I put to use my face steamer that had been collecting dust for half a year in the kitchen cabinet drawer. I went and got a haircut, a conditioning treatment, and aesthetic head massage, bought my long-forgotten eyelash treatment solution, cleared all the junk from my desk, organized a million dictionaries and geeky language books laying around the room, lining them all up nicely with bookends on my desk, and got rid of a bunch of dull clothes that were just not doing it for me anymore. Doc and I went out and bought elegant-looking curtains for the windows at last (yes, we were famously curtainless for a year), and got nice incense for relaxing at bath time. Doc also likes to surprise me with gorgeous flowers from the local florists that he picks up on his way home, and we acquired many kinds of tea leaves we can drink more often instead of hard, adult beverages.
I feel my beautifying project is going fantabulous.

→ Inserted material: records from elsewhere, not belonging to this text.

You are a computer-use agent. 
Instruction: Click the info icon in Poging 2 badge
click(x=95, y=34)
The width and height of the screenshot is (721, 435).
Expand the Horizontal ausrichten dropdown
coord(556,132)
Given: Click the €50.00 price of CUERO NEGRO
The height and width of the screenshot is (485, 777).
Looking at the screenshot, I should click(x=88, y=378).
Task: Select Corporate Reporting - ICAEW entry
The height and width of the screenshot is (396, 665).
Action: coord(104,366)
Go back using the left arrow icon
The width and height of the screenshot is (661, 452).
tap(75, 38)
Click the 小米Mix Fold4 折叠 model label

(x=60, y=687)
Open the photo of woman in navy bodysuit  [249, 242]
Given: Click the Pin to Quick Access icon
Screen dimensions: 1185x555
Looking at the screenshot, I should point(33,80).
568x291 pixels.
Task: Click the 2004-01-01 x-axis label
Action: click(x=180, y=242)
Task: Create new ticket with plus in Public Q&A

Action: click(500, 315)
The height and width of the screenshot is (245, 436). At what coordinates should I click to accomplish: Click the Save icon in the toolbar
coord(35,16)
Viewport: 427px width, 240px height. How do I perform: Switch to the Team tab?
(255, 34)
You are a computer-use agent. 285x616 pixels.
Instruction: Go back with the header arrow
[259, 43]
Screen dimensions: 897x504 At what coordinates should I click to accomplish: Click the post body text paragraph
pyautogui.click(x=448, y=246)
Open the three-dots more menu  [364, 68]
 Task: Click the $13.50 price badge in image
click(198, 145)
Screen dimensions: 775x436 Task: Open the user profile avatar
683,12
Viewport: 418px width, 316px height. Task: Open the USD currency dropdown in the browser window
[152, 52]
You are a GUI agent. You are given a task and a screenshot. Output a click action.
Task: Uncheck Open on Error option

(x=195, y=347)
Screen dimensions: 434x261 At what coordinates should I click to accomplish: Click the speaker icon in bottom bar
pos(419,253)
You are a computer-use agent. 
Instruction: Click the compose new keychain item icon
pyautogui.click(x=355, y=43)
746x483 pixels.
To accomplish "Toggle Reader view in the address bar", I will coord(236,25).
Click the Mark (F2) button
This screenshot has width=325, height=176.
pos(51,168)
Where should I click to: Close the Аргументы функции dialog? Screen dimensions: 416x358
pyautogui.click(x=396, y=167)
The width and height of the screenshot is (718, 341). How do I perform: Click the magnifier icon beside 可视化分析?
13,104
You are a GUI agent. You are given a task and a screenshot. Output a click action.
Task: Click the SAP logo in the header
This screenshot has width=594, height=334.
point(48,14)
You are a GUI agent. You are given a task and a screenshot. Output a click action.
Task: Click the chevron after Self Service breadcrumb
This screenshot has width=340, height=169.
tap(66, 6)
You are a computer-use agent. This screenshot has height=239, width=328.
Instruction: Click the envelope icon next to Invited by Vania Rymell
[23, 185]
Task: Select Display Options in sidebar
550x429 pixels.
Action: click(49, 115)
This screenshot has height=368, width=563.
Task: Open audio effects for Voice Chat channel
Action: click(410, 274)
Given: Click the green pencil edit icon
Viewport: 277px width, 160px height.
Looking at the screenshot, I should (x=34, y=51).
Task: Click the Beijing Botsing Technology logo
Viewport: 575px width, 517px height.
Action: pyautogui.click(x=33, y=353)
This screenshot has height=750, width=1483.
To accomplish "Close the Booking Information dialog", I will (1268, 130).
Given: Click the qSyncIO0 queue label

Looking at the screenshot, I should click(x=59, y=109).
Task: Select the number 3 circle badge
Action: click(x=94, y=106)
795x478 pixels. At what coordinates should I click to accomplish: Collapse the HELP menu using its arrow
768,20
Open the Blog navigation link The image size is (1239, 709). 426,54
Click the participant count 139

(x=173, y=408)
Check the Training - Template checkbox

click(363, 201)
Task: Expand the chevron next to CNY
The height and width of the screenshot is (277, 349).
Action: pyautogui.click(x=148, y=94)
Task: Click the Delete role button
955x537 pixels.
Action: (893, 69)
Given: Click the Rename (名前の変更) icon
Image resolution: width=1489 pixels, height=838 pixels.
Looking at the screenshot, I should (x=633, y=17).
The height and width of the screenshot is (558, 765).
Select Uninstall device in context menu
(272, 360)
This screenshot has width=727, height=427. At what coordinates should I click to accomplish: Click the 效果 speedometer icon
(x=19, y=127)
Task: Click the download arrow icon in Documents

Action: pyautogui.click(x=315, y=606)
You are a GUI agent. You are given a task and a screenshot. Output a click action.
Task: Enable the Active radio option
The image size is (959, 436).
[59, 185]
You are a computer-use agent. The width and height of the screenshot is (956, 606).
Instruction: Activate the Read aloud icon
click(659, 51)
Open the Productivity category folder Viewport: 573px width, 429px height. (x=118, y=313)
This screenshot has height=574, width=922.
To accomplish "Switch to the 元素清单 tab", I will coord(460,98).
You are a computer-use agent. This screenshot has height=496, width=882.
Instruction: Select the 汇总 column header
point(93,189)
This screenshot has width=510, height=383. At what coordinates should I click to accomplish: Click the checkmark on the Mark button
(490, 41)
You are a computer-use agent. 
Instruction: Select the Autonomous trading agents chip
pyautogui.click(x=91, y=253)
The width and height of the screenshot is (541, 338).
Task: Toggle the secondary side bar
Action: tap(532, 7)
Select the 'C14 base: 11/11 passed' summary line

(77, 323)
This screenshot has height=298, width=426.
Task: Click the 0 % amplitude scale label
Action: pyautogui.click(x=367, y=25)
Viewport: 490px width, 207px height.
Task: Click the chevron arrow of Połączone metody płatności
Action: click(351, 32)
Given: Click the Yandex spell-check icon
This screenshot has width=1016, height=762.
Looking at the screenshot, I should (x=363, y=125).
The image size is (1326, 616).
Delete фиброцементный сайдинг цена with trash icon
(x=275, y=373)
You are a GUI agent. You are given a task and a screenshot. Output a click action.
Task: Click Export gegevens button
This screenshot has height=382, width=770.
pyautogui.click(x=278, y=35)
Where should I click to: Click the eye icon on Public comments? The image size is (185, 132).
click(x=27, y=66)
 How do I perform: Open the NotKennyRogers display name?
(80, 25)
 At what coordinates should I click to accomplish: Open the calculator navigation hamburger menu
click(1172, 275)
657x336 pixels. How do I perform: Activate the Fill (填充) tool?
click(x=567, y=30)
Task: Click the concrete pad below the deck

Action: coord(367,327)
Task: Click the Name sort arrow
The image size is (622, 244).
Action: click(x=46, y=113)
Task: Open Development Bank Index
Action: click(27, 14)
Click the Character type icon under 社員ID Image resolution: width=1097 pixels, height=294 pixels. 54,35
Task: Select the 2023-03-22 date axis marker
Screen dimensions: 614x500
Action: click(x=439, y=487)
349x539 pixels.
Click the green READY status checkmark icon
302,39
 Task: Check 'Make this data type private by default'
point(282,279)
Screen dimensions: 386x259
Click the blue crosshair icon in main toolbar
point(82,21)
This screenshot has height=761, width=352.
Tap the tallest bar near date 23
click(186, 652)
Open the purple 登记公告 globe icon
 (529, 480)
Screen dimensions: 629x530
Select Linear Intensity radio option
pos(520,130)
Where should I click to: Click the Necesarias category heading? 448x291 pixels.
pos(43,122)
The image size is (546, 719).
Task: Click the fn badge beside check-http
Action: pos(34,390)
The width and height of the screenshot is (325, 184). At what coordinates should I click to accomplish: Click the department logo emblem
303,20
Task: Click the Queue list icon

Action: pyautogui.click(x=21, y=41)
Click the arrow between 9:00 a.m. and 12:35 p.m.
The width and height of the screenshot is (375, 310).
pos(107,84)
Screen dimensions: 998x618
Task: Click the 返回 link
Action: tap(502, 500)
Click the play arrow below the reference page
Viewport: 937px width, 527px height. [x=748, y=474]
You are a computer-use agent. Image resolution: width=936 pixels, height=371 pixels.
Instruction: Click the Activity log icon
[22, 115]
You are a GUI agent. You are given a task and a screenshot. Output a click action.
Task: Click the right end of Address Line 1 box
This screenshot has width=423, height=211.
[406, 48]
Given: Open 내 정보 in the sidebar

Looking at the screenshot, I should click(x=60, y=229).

The word reminds me of the necessity to take loving care of myself, and keeps me on track. I’m looking forward to improving our house as this year goes on, collecting more items to cherish. I’m glad we’ve finally put a stop to our regular crazy drinking habit (drinking like two pirates on the ship, two sheets to the wind. “Shiver my timbers!”). I’m enjoying my night-time face steaming, taking care of my hair diligently with a longer conditioning time in each bath with my trusty grape-seed serum or the Hawaiian tamanu oil, and relishing in the banana, coconut, and honey scent of my hair on those particular days when I use that special shampoo of mine that I’ve set aside for occasional use. This feels so lovely. Much better than when I let my sloppiness take over me and live without proper care.
Tuesday morning feels almost spiritual as I go downstairs and into the chilly, quiet kitchen at 4:20, standing there making my drip coffee with the charcoal-roasted beans scooped from its beautiful royal blue package we got from the local coffee joint. I love the smell of this heavenly product. In the foyer and bathroom, dainty flowers are placed in empty sake bottles that, for the time being, substitute as vases. Saturday morning, I open my newly purchased, A5-sized black notebook and grab the burgundy pen that will help me write a story, my jasmine-flavored earl grey tea sitting on its coaster just in front of the row of dictionaries on my desk. And, sometimes here and there, I do love sneaking a tiny bit of whisky in my hot chocolate on a delightful Sunday afternoon. Then I go upstairs and toss myself next to my sweetest darling bear who’s working on his own story.